Gustav Adolf Sonnenhol / Rainer Barthelt Die Dritte Welt – Mythos und Wirklichkeit Bouvier Verlag, Bonn 2007, 197 Seiten, 19,90 Euro
Gustav Adolf Sonnenhol, Jahrgang 1912 und in jungen Jahren wie viele ein engagierter Nationalsozialist, wurde damals in den auswärtigen Dienst aufgenommen. Nach dem Krieg vertrat er die Bundesrepublik unter anderem als Botschafter im Südafrika der Apartheid und in der Türkei. Im Bundesentwicklungsministerium (BMZ) war er sechs Jahre als Abteilungsleiter tätig. Rainer Barthelt, ebenfalls langjähriger BMZ-Mitarbeiter, hat aus den Aufsätzen und Papieren des Botschafters, der 1988 starb, diesen Band zusammengestellt und durch eigene Beiträge ergänzt.
Die Autoren wollen primär mit den Mythen aufräumen, die nach ihrer Meinung den Realitätssinn und die Wirkung der Entwicklungspolitik beeinträchtigen. Gewiss kennt die Entwicklungspolitik solche Mythen. Aber man sollte doch vorsichtig sein mit dem Urteil über andere Sichtweisen und Meinungen. Das befolgen die Autoren nicht immer. Sie geißeln „Utopismus“ und „Drittweltismus“,„Hungerhysterie“ der Medien,„Weltbeglückungsideologie“ und „Machbarkeitswahn“ in der Entwicklungshilfe, die „guten Hirten“ in der SPD und die „Bastlendenschurz-Romantik“ der Grünen – leider ohne näher zu erläutern,was sie damit meinen. Den prägenden Einfluss der Minister Erhard Eppler und Hans-Jürgen Wischnewski stellen Sonnenhol und Barthelt nicht dar. Viele ihrer kritischen Anmerkungen gelten Willy Brandt und seinen Berichten zur Nord-Süd-Politik. Sonnenhol und Barthelt sehen in den Brandt-Utopien den Versuch,„uns ein schlechtes Gewissen zu machen und apokalyptische Furcht einzuflößen“.

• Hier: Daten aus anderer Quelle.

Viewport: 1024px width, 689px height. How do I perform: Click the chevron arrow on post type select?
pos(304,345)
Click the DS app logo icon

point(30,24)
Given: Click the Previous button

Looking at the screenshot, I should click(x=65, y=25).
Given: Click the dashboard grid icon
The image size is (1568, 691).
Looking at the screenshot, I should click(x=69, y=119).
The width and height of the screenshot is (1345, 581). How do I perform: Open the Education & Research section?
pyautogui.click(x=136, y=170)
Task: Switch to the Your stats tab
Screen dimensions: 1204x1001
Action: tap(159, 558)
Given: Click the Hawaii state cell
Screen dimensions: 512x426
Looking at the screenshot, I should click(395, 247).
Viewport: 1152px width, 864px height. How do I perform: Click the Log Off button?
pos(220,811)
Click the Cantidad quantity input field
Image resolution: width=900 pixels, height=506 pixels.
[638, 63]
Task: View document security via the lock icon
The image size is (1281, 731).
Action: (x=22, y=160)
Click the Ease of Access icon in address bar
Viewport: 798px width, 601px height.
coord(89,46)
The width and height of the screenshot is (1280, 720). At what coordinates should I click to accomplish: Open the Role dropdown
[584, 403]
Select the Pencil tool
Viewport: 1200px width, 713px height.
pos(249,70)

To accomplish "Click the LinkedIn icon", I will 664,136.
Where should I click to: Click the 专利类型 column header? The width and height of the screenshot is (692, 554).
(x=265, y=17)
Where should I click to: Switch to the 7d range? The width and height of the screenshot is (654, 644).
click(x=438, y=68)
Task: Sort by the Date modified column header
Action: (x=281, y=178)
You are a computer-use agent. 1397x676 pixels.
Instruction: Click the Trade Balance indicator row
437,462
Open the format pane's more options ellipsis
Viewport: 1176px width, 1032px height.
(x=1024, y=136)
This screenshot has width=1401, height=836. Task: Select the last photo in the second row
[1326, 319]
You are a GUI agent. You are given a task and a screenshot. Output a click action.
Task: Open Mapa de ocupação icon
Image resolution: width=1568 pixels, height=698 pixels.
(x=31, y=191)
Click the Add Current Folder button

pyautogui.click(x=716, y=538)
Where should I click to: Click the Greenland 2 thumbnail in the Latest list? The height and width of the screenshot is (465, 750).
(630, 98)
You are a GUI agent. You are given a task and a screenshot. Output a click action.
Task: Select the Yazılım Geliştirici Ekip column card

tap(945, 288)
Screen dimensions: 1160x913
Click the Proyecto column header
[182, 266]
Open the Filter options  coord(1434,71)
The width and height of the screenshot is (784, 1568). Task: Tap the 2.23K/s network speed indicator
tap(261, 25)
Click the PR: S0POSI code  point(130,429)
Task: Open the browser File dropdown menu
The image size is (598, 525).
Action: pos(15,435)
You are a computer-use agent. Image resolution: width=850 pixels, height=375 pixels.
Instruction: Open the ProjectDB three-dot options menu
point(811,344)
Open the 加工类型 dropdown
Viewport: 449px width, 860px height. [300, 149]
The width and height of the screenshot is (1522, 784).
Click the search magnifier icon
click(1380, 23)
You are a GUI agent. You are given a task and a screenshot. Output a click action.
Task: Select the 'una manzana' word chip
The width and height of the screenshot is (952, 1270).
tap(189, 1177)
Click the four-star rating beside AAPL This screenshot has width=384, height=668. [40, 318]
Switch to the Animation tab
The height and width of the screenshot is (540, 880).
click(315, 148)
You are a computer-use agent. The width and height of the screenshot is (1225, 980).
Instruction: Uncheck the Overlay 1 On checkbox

Die Autoren haben durchaus eine klare Vorstellung von den Übeln, mit denen es die Entwicklungspolitik zu tun hat. Aber sie halten sich für nüchterne Realisten, die wissen: „Unser Wohlfahrtsstaat und unsere Lebensstandardwünsche sind der Hauptkonkurrent, wenn nicht der Feind der Dritten Welt.“ Zum Hungerproblem schreiben sie, mit diesem „sowohl Vernunft wie Moral revoltierenden Zustand“ müssten wir wohl noch lange leben,weil das technisch Machbare „noch lange nicht das Menschenmögliche“ sei. Die Vorstellungen einer Weltinnenpolitik und eines kategorischen Imperativs des Lebens und Wirtschaftens, der der gesamten Menschheit ein Leben in Würde ermöglichen könnte, sind für sie visionärer Utopismus, der lediglich falsche Erwartungen weckt.
Dabei befürworten die Autoren die Entwicklungszusammenarbeit generell, fordern aber härtere Vergabekonditionen. Schon 1964 bedauerte Sonnenhol in einem Interview, dass es nicht gelungen sei, die Bedingungen des Marshallplans, insbesondere die Kontrolle der Mittelverwendung, auf die Entwicklungshilfe zu übertragen. In den Schlusskapiteln lobt Barthelt dann aber die derzeitigen BMZ-Vergabekriterien und die international koordinierte Afrikahilfe.
Über Wertungen und Deutungen kann man sicher streiten. Zum Beispiel darüber, ob die Befreiung in Afrika wirklich zu früh kam, wie Sonnenhol und Barthelt „heute zu wissen glauben“. Sonnenhols kritische Einstellung zu den Vereinten Nationen war im BMZ damals nicht ungewöhnlich. Faktisch falsch ist allerdings, dass Ché Guevara von Bauern in den Anden umgebracht worden sei. Man braucht nicht nach Kuba zu reisen oder Verschwörungstheorien anzuhängen, um das genauer zu wissen.
Das Buch ist ein beachtliches Zeitzeugnis der Bemühungen und Mythen aus den Anfängen der Entwicklungspolitik in der Nachkriegszeit. Sollte man es lesen, auch wenn man nicht zu den Betroffenen gehört? Das muss jeder selbst wissen. Aber irgendwie sind wir ja alle betroffen.